**AUSWAHL**
—————
Obwohl ich auf dem Perso klar zu erkennen bin, Führerschein und weitere Dokumente zum Beweis meiner Identität dabei hatte und sogar noch die Email im Laptop hatte, mit der ich den Rückerhalt des Personalausweises an die Polizei gemeldet hatte. nahm mir die britische Grenzkontrolle meinen Personalausweis ab. Und gab mir eine Kopie und ein Schreiben mit. Sie meinte, damit müsste ich wieder ausreisen können.
Am Flughafen in Liverpool stellte ich dann fest: Das war ein Irrtum. Die Billig-Fluggesellschaften wollen kein Risiko eingehen (Sie müssen Strafe zahlen, wenn sie jemanden illegal in ein Land bringen). Also verweigerte man mir die Abreise (natürlich ohne jede finanzielle Entschädigung), schickte mich zum Konsulat, das aber nur einen Tag pro Woche geöffnet ist. Nicht an dem, an dem ich da war.
—————
**Positionsdaten zu Wörtern und Elementen**
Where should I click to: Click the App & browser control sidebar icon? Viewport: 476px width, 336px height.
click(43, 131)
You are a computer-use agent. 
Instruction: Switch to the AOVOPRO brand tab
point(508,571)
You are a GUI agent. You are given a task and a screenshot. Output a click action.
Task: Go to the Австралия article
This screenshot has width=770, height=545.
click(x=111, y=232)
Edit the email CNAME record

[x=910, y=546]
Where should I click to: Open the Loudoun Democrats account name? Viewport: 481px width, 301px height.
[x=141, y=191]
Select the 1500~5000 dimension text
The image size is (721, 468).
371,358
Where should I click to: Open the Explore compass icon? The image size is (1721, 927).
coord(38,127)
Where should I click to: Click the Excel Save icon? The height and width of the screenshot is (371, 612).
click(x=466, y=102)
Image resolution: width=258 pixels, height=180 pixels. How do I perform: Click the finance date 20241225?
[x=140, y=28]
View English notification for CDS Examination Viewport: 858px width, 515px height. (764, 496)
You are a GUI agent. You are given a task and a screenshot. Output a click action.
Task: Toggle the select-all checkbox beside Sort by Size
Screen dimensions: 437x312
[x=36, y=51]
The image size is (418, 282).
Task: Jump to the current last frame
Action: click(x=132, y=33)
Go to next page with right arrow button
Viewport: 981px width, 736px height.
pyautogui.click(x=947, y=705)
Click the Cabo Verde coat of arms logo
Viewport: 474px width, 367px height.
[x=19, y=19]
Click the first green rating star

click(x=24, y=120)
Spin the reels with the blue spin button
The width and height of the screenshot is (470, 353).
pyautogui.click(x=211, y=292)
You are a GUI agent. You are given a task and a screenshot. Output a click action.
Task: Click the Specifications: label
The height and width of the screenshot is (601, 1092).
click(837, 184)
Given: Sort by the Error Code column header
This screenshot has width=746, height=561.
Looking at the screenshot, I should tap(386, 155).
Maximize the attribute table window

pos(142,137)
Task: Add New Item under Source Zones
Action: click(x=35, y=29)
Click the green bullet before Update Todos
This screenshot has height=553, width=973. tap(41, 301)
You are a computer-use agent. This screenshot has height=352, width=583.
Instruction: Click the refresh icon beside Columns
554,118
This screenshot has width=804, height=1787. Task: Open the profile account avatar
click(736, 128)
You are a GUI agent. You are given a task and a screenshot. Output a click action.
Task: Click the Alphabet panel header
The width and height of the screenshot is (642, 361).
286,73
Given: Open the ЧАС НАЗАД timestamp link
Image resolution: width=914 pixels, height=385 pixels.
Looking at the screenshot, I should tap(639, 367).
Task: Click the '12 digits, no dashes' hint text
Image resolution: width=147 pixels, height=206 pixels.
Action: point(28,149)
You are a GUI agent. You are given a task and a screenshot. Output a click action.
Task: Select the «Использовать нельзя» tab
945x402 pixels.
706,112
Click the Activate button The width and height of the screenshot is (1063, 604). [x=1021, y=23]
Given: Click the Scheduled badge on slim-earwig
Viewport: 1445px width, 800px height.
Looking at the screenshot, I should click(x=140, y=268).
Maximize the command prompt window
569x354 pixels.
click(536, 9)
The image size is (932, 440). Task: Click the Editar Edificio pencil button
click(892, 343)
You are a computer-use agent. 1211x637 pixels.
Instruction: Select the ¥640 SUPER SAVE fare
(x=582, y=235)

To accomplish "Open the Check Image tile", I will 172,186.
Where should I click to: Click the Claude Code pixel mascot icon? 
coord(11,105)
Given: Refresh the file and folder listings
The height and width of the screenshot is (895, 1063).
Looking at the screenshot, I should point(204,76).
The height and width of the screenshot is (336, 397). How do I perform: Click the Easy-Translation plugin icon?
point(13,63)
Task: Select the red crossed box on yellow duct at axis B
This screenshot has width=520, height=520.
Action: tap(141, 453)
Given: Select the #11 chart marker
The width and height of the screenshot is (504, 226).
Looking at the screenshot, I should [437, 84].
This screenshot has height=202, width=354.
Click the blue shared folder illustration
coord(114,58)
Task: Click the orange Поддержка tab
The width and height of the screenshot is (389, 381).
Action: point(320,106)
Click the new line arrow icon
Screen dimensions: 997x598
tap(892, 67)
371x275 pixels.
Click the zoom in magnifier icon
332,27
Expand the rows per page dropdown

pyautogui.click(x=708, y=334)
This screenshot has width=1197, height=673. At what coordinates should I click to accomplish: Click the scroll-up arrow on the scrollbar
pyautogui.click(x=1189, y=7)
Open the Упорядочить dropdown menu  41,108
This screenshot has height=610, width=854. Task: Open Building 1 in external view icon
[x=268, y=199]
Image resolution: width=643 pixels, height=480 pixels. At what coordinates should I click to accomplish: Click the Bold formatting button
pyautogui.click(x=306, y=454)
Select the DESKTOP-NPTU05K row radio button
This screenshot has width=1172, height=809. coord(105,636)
—————
**ZIELE**
1 > Erkläre anhand des Berichts über den Personalausweis in ein bis drei Sätzen, warum am Flughafen in Liverpool die Abreise verweigert wurde.
2 > An wie vielen Tagen pro Woche ist das Konsulat laut dem Bericht über den Personalausweis geöffnet?
3 > Bitte setze den Bericht über den Personalausweis nach seinem letzten Satz fort.
Die Einträge werden hier nicht gebraucht.

**ANTWORTEN JE AUFGABE**
1 > Die Billig-Fluggesellschaften wollen kein Risiko eingehen, weil sie Strafe zahlen müssen, wenn sie jemanden illegal in ein Land bringen. Deshalb wurde die Abreise mit nur einer Kopie und einem Schreiben statt des Personalausweises verweigert.

2 > An einem Tag pro Woche.

3 >
Der Konsul war aber telefonisch erreichbar und teilte mir mit, ich müsste nach London zur Botschaft. Die natürlich nur bis 14.00 geöffnet hat. Es war klar: Das ist an diesem Tag nicht zu schaffen.
Ich war gestresst, frustriert, konnte meine Freunde in London nicht erreichen… fand alles ziemlich anstrengend.
Der ganze Spass kostete mich mit Zugtickets (88 Pfund), Pass, der nur 1 Tag gültig ist (25 Pfund) und neuem Flugticket (140 Pfund) plus Essen und Trinken (15 Pfund) so an die 300 Euro. Plus die Kosten für einen neuen Personalausweis. Kein Vergnügen.
Es ist total eklig, wenn so was passiert. Man fühlt sich hilflos, ausgeliefert gegenüber Machthabern, Behörden, Fluggesellschaften, die nach – teilweise absurden – Vorgaben operieren, wenig Flexibilität zeigen. Ich hasse es, mich ausgeliefert und hilflos zu fühlen. Diese Gefühlsmischung ist neben tiefer Enttäuschung einer der furchtbarsten Gefühle, die ich kenne.
Eine der besten Gegenmassnahmen gegen das Gefühl der Hilflosigkeit:
Die Möglichkeiten zur Gestaltung nutzen, die noch verbleiben.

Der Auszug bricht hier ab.